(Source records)
☆ ☆ ☆ ☆ ☆

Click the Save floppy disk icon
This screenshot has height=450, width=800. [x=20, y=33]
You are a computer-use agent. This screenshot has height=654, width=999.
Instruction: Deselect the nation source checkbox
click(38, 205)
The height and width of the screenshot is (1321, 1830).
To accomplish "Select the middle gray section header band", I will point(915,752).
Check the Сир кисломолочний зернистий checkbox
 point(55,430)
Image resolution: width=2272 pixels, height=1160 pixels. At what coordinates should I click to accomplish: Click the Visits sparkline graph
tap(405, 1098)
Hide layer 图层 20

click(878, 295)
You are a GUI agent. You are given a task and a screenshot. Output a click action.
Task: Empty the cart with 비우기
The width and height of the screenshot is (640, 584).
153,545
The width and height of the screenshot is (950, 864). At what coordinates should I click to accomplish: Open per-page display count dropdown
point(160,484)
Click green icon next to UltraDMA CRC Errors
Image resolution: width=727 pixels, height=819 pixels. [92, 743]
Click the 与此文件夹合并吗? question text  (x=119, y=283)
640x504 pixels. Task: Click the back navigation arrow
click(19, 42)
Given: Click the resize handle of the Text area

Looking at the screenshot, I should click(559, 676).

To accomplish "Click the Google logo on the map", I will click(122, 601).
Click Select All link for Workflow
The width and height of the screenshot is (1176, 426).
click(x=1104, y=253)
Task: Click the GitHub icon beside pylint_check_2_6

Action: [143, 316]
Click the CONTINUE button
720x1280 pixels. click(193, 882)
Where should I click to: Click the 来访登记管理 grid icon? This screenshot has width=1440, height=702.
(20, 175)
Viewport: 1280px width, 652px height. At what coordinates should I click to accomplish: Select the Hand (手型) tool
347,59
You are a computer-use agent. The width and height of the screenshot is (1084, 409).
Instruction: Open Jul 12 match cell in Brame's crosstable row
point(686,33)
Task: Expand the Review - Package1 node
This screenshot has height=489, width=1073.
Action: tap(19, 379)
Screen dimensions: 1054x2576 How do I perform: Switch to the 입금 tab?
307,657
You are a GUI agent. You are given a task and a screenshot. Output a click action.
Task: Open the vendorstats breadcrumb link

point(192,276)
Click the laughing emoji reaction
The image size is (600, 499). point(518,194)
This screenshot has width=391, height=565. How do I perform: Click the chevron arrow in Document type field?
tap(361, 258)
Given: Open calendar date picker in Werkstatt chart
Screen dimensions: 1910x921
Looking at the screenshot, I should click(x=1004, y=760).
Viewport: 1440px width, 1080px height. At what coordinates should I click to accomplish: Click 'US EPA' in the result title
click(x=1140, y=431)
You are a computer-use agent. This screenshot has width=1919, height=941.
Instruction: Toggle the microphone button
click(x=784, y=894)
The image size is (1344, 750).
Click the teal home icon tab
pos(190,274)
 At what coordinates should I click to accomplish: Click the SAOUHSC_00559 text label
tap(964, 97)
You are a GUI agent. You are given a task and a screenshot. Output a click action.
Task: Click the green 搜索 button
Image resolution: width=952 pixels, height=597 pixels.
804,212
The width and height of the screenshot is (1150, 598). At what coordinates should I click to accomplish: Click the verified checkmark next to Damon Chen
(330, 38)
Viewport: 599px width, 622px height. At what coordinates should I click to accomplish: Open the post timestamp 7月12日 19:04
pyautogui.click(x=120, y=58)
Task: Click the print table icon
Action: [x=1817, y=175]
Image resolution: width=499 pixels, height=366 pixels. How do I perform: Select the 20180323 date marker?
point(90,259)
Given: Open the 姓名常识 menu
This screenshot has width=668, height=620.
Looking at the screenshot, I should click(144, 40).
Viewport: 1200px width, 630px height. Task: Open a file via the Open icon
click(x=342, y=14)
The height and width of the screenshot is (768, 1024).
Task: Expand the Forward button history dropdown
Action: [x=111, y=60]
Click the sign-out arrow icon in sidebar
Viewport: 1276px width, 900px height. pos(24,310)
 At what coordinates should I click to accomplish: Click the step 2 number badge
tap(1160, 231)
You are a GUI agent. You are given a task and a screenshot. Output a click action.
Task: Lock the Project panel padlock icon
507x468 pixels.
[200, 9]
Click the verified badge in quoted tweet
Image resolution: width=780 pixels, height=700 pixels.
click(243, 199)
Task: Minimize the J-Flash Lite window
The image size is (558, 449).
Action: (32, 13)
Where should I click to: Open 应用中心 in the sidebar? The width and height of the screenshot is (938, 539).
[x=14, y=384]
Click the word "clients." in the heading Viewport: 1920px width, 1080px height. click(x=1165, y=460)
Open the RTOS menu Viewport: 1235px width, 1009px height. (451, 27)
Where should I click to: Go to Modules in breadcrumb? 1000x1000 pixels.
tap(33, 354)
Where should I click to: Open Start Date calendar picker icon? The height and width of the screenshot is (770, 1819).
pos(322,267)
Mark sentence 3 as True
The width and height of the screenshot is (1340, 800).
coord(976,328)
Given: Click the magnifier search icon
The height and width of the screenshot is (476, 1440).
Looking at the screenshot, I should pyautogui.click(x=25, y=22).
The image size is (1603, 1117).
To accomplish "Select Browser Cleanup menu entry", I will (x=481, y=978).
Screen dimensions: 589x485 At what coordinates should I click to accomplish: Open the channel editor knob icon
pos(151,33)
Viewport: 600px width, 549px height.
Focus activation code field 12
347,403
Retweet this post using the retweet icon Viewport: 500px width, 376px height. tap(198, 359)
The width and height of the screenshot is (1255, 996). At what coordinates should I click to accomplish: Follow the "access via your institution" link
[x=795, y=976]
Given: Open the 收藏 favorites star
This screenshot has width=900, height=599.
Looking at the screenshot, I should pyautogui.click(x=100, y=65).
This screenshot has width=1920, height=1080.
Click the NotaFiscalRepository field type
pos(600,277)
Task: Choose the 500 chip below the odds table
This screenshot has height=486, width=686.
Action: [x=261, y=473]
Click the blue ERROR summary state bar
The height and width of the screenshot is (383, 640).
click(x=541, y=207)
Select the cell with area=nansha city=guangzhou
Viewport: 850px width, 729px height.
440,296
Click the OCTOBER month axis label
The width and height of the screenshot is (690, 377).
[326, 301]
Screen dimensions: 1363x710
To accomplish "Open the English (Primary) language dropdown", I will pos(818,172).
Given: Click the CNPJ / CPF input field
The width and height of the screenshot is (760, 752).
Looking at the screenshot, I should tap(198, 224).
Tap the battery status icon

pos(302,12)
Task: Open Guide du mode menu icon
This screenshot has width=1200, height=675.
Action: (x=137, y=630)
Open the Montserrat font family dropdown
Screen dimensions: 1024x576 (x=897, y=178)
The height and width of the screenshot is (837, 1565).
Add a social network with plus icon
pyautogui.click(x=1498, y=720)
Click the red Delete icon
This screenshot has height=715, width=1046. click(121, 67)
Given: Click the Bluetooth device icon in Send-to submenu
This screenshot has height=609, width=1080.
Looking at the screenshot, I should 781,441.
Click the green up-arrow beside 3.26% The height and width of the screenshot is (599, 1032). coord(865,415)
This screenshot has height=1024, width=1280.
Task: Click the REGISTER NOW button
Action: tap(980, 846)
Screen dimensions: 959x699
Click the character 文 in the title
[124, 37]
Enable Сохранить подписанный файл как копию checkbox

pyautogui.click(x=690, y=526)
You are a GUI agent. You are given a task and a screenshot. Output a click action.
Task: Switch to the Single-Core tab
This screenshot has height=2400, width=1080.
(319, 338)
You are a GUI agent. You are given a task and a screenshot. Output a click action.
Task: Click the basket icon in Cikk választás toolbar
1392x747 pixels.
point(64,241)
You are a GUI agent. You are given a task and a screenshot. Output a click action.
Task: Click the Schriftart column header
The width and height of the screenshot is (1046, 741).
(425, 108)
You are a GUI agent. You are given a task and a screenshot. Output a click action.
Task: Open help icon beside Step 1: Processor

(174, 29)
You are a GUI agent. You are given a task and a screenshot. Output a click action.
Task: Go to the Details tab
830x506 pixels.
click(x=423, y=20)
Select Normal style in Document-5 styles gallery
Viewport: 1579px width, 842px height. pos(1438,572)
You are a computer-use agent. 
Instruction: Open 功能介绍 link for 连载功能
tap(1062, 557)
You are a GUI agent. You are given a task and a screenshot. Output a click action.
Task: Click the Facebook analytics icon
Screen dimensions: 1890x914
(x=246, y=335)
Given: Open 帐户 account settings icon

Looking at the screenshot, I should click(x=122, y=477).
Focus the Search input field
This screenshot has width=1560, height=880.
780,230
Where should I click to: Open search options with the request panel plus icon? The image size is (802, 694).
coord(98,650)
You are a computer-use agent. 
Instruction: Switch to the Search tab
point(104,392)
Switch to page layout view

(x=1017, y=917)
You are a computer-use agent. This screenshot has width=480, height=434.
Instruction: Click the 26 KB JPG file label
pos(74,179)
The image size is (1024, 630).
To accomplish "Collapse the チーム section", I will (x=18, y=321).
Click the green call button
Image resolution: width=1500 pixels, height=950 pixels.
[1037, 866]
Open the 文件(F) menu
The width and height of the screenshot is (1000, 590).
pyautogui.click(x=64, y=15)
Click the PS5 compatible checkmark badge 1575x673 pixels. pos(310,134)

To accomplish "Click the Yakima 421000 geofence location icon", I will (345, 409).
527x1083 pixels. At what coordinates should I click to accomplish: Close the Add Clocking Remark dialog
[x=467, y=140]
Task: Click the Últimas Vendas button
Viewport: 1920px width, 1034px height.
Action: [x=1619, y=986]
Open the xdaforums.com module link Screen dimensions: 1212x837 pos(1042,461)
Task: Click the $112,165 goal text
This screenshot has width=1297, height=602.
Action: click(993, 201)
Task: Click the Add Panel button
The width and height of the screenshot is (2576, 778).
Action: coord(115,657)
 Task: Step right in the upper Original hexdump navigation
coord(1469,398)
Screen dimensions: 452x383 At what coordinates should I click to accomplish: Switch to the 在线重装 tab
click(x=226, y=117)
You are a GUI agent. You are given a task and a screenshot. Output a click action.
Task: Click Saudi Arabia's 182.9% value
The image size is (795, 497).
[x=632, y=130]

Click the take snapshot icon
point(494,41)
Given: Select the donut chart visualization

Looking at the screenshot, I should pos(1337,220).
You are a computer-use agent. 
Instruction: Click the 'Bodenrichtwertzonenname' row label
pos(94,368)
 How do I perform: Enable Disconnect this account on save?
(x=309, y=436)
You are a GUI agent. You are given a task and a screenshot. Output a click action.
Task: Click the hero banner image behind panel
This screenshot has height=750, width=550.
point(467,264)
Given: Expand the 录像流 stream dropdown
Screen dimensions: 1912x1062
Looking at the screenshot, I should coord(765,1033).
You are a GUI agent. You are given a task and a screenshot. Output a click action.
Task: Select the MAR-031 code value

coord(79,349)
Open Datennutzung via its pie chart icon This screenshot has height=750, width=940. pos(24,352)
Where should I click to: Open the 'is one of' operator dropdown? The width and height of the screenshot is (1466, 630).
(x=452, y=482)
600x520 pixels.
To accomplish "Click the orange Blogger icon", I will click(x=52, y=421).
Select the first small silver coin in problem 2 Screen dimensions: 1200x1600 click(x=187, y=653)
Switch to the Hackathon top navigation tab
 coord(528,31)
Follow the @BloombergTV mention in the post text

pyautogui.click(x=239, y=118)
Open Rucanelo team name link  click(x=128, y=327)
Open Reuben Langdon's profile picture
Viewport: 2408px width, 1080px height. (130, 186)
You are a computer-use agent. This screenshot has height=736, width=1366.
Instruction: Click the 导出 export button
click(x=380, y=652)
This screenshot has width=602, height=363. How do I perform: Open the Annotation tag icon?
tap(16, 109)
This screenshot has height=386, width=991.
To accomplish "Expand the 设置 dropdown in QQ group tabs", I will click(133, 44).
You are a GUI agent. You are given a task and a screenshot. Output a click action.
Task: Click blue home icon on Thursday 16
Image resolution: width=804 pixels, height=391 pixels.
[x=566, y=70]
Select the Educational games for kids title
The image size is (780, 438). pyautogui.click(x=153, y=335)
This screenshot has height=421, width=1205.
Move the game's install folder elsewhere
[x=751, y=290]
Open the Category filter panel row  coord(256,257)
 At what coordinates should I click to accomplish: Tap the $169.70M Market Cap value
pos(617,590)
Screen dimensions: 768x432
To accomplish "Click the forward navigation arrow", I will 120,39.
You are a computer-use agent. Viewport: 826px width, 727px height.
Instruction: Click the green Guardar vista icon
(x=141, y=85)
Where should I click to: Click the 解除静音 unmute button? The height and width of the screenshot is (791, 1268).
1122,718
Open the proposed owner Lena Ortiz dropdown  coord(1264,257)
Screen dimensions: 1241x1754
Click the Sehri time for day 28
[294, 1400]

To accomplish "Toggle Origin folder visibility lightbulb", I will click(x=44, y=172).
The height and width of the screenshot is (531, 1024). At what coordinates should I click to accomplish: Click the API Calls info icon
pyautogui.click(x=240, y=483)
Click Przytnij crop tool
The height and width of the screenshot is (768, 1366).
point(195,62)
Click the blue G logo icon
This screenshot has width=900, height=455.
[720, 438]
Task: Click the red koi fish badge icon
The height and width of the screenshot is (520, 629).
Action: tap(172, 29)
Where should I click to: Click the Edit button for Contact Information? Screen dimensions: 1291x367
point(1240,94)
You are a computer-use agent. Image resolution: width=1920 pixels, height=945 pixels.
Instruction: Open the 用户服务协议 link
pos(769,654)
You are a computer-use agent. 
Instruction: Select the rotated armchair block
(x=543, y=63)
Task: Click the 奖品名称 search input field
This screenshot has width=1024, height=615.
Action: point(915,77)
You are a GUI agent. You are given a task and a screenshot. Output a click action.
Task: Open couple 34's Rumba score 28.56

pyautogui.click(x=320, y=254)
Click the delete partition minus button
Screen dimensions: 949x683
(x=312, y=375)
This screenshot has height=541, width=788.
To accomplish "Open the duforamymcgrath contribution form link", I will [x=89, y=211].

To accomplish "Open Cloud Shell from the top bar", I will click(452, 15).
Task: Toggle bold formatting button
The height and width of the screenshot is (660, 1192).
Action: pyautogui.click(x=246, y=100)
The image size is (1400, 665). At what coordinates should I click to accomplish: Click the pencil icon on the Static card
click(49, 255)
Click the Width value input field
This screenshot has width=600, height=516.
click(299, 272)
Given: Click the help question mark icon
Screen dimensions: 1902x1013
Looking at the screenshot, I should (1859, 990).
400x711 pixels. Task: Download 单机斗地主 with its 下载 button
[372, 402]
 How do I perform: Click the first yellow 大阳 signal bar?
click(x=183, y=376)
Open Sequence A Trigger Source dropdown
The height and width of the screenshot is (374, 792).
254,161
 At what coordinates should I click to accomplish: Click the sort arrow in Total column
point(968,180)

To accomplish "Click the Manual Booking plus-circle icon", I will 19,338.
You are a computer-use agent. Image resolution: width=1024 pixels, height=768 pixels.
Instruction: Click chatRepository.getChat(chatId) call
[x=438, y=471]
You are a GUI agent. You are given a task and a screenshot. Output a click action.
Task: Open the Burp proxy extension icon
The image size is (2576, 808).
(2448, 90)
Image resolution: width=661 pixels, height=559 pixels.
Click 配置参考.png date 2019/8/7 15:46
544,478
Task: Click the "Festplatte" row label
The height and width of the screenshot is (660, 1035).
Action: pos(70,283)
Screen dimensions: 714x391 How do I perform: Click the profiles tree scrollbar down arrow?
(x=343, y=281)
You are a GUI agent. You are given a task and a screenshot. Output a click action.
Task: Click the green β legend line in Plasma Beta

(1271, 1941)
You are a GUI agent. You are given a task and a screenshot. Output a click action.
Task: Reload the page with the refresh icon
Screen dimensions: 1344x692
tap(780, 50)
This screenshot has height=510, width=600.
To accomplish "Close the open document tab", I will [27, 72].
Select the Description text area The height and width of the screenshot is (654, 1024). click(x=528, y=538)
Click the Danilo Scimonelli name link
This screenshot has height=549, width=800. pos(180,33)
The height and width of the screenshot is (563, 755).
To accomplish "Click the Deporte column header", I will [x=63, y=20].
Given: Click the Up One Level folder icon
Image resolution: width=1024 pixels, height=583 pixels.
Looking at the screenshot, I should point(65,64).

☆ ☆ ☆ ☆ ☆

How to complete this task
Reproduce, word for word and in full, only the lines above that start at the line with "Image resolution: width=952" and run through the line with "Task: Minimize the J-Flash Lite window", both ends included.

Task output
Image resolution: width=952 pixels, height=597 pixels.
804,212
The width and height of the screenshot is (1150, 598). At what coordinates should I click to accomplish: Click the verified checkmark next to Damon Chen
(330, 38)
Viewport: 599px width, 622px height. At what coordinates should I click to accomplish: Open the post timestamp 7月12日 19:04
pyautogui.click(x=120, y=58)
Task: Click the print table icon
Action: [x=1817, y=175]
Image resolution: width=499 pixels, height=366 pixels. How do I perform: Select the 20180323 date marker?
point(90,259)
Given: Open the 姓名常识 menu
This screenshot has width=668, height=620.
Looking at the screenshot, I should click(144, 40).
Viewport: 1200px width, 630px height. Task: Open a file via the Open icon
click(x=342, y=14)
The height and width of the screenshot is (768, 1024).
Task: Expand the Forward button history dropdown
Action: [x=111, y=60]
Click the sign-out arrow icon in sidebar
Viewport: 1276px width, 900px height. pos(24,310)
 At what coordinates should I click to accomplish: Click the step 2 number badge
tap(1160, 231)
You are a GUI agent. You are given a task and a screenshot. Output a click action.
Task: Lock the Project panel padlock icon
507x468 pixels.
[200, 9]
Click the verified badge in quoted tweet
Image resolution: width=780 pixels, height=700 pixels.
click(243, 199)
Task: Minimize the J-Flash Lite window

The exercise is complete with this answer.